Method verification in vitro

An in-vitro airway deformation experimental platform was constructed, and the apparatus is illustrated in Fig. 9. The pharyngeal airway model in Fig. 9b, which excluded mouth12, was poured using silicone. The elastic module of soft silicone is 0.94611 MPa (WDW-5Y, Jinan Chuanbai Instrument and Equipment, China), and the Poisson ratio was 0.49. A pump was connected downstream of the airway so the airflow rate could be manually controlled while reading the flow meter. The model was positioned supine on a horizontal table, and its posterior wall was fixed. The critical airflow rate for pharyngeal collapse was determined as 36.4 L/min. The experiments used a high-speed camera (Soni Alpha 7 IV, 3840 * 2160, 60 Hz) to video record instantaneous airway deformation for photogrammetry. The initial shape and the shape at critical airflow rate were both recorded and compared (Fig. 9d,e) using ImageJ.

Figure 9
figure 9

(a) Experimental facility for airway deformation measurements in the flexible pharyngeal airway model. (1) The flexible pharyngeal airway model model; (2) Float flowmeter; (3) Airflow stabilizers; (4) Vacuum pump; (5) DC power supplier. (b) Flexible UA model. (c) Schematic diagram of the experimental facility. The pharyngeal airway deformation of (d) Experiment, and (e) Simulation. The initial shapes were drawn in green and red. Note that the airway structure was set up as a tube of uniform thickness, so the tongue weight was not considered in this experiment. See the deformation measured in six probes as follow. A1 = 0.390 mm, B1 = 0.354 mm, C1 = 0.552 mm; A2 = 0.2070 mm, B2 = 0.3968 mm, C2 = 0.6080 mm. The error range of the probes of experiments was ± 0.061 mm (± 1 pixel).

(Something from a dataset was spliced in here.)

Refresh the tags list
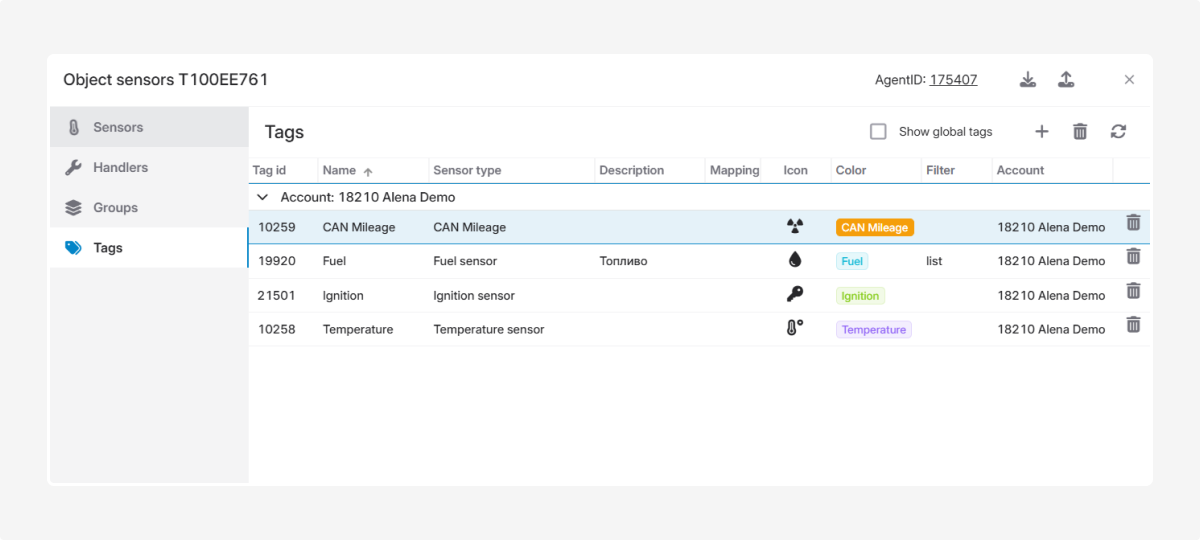1200x540 pixels. pyautogui.click(x=1118, y=132)
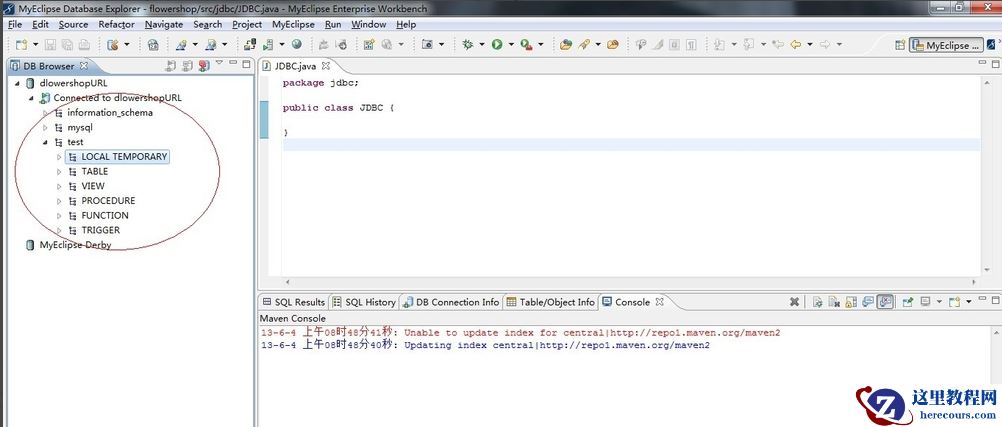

Approximate boundary conditions were set in the corresponding FSI simulation of 0.1 s, including fixed posterior wall of airway structure, fixed extend, a gravity of − 9.8066 m/s2, the critical airflow rate on the outlet, and pressure inlet of 0 Pa. The time-averaged deformation of the simulation is shown in (Fig. 9e) which matches the experimental result with acceptable accuracy and similar distribution.

Ethical approval

The use of human data had passed ethical review, and all procedures had previously been described23. All methods were carried out in accordance with the declaration of research involving human subjects and the regional ethical and scientific guidelines in Dalian, China. The regional ethics review boards approved the study in Dalian, China (Dalian Oral Ethics Committee, DLKQLL201604). The data were retrospectively collected at the Department of Orthodontics (Stomatological hospital, Dalian, China) in 2016. Informed consent was obtained from the patients’ legal guardians.